Goss sought to bring the CIA back in line with the ethos of professional responsibility, which rests on the bedrock principle of policy neutrality.

The memo, unfortunately, was poorly worded and gave many people the impression that Goss was politicizing the CIA. Moreover, his staff from Capitol Hill (who were CIA officers earlier in their careers) carried out the firings with all the grace of a bulldozer.

Nevertheless, Goss has the personal skills to succeed as leader of the CIA. As a member of the Aspin-Brown Commission, which looked into post-Cold War intelligence issues in 1995-96, he displayed considerable adeptness in working with his colleagues, along with a deep knowledge of the intelligence business and an interest in reform.

During commission meetings, he advocated improvements in the CIA’s human intelligence (“humint”) capacity–infiltrating spies into the high councils of America’s adversaries. Others often proposed technical solutions for information gathering through the use of satellites, which are not very helpful in finding terrorists hidden in caves.

He supported a more serious approach to accountability over the secret agencies and later wrote a scathing congressional critique of the CIA’s poor humint record. Goss came across as a bright, affable and serious member of the commission, and certainly one of the hardest-working people on the panel.

A year before his appointment as director, Goss appeared with another member of Congress at a conference on intelligence accountability held in Washington, D.C. His colleague came late, read a few brief remarks, then quickly exited.
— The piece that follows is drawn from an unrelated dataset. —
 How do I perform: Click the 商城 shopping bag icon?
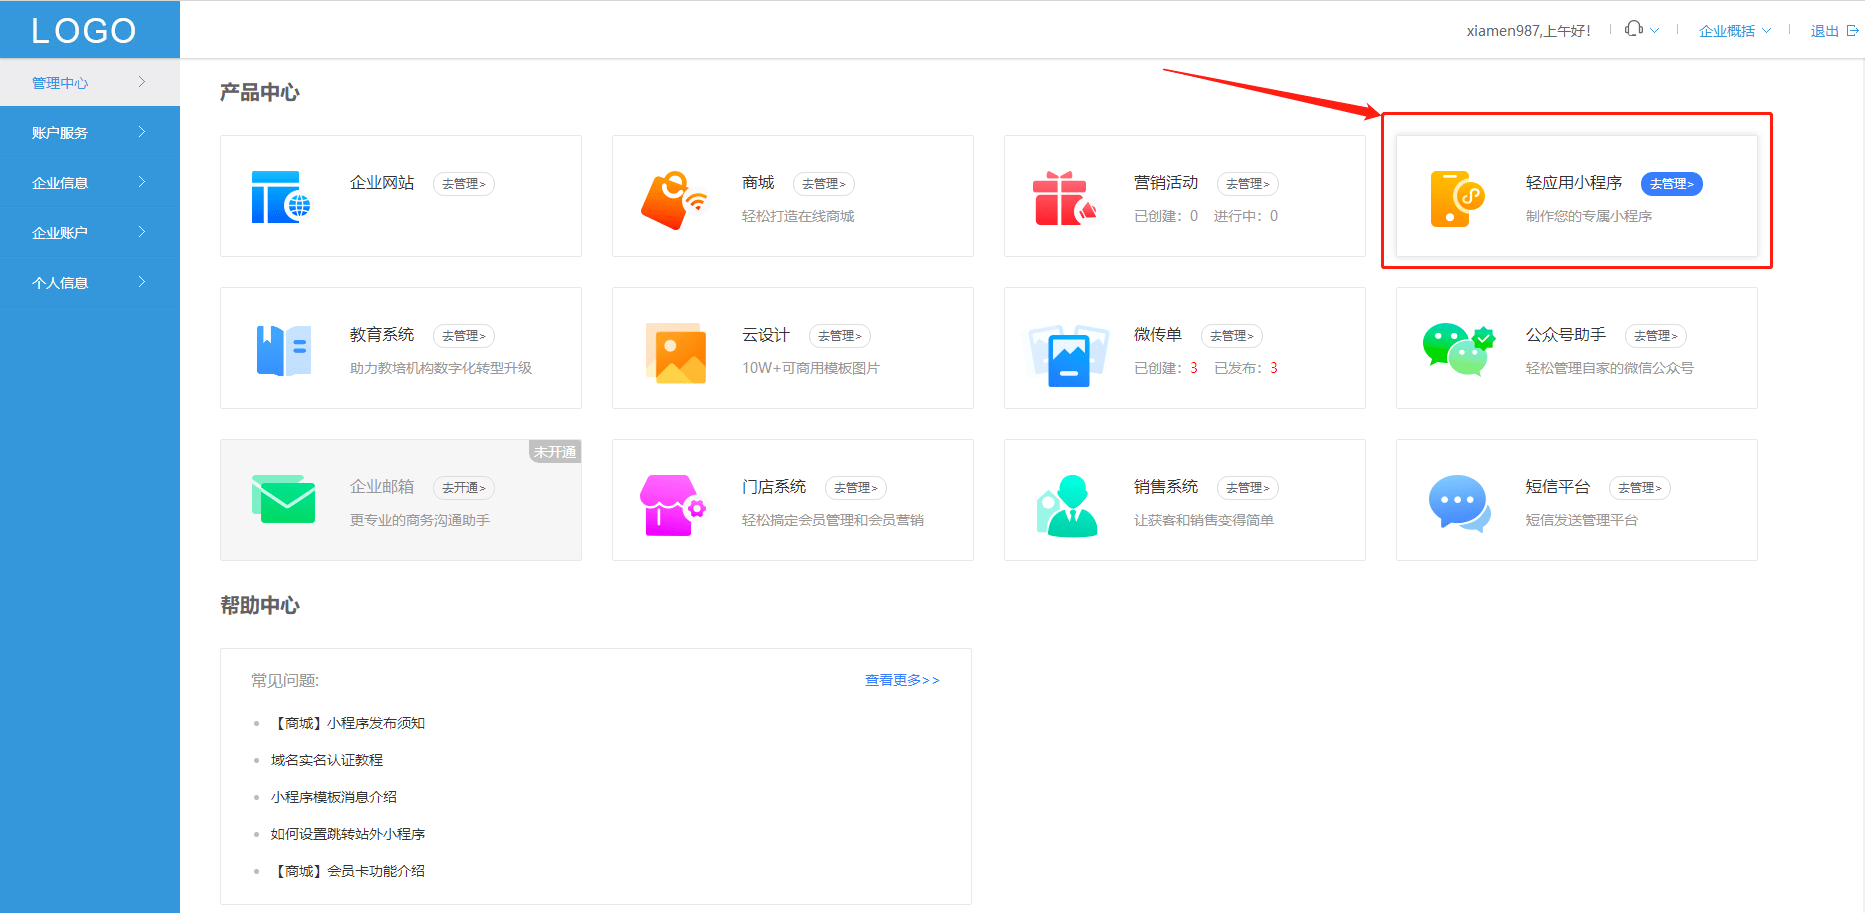pos(674,200)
In contrast, Goss spoke at length (and without a script) about the importance of accountability, advancing some innovative ideas. He stayed through the full session and had animated discussions with scholars for an hour after the formal event was over.

Goss has gotten off on the wrong foot at the CIA, although he is hardly the first new director to ruffle feathers in the intelligence bureaucracy. Stansfield Turner, President Jimmy Carter’s intelligence chief, brought with him from the Navy a band of fellow officers, whom CIA officers quickly dubbed the Navy Mafia.
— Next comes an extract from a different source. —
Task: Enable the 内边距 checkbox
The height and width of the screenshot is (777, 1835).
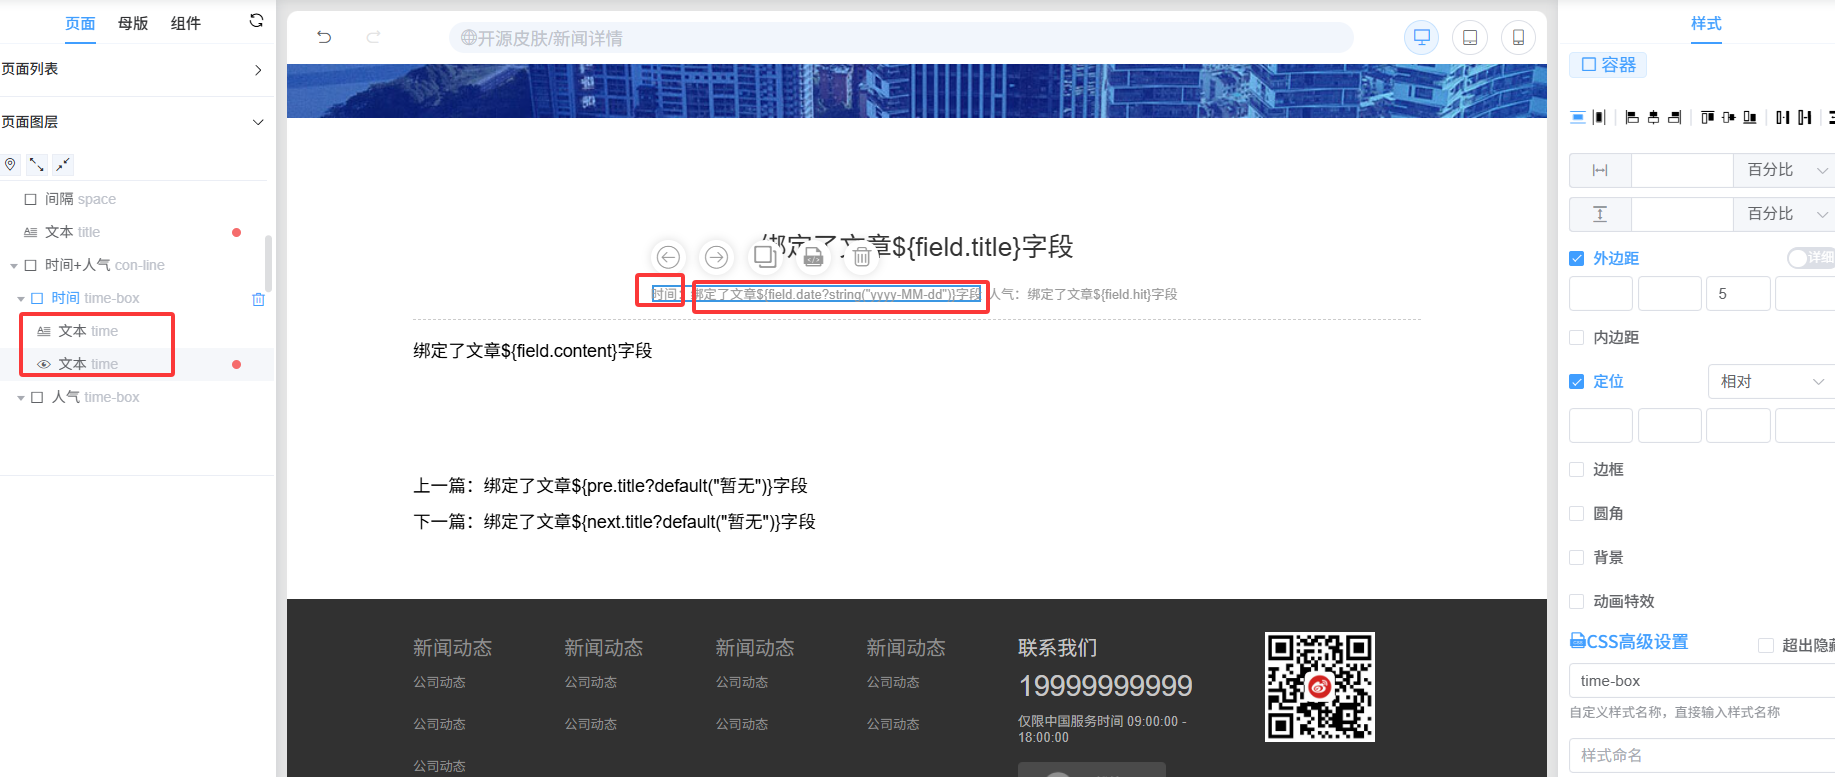Action: click(1577, 338)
Turner fired many more people than Goss has, and with an equal lack of tact. John Deutch, another outsider, chosen by President Bill Clinton, soon found himself the first director ever booed in the “the Bubble,” the CIA’s assembly hall, for proposing changes and coming across as unsympathetic to the tribe he had just joined.

Organizations don’t like change; new leaders often do. These differing impulses produce conflict. The CIA has weathered helm changes in the past, including some outsiders, and will do so this time as well. So, too, will Goss endure this early setback.

Indeed, the knowledge base, natural charm (despite reports to the contrary) and good sense he brings to the job tilt the odds in favor of his not only surviving but performing well.

The most important yardstick for measuring any CIA chief–or any national intelligence director, the superchief just created by the government–is how effectively he or she resists the temptation to join a president’s political team.

With his famous “slam dunk” assurance to President Bush about the probability of weapons of mass destruction in Iraq, former Director George Tenet crossed the line separating intelligence and policy.

He overstated the case about the possibility of Iraqi weapons of mass destruction, as estimated more cautiously by professional analysts in the intelligence agencies. Goss, too, may succumb to the sirens of the White House, but my sense of him is that he is likely to uphold the sacred standard of professional objectivity for intelligence officers and speak truth to power.

Whether power will listen is, of course, another matter.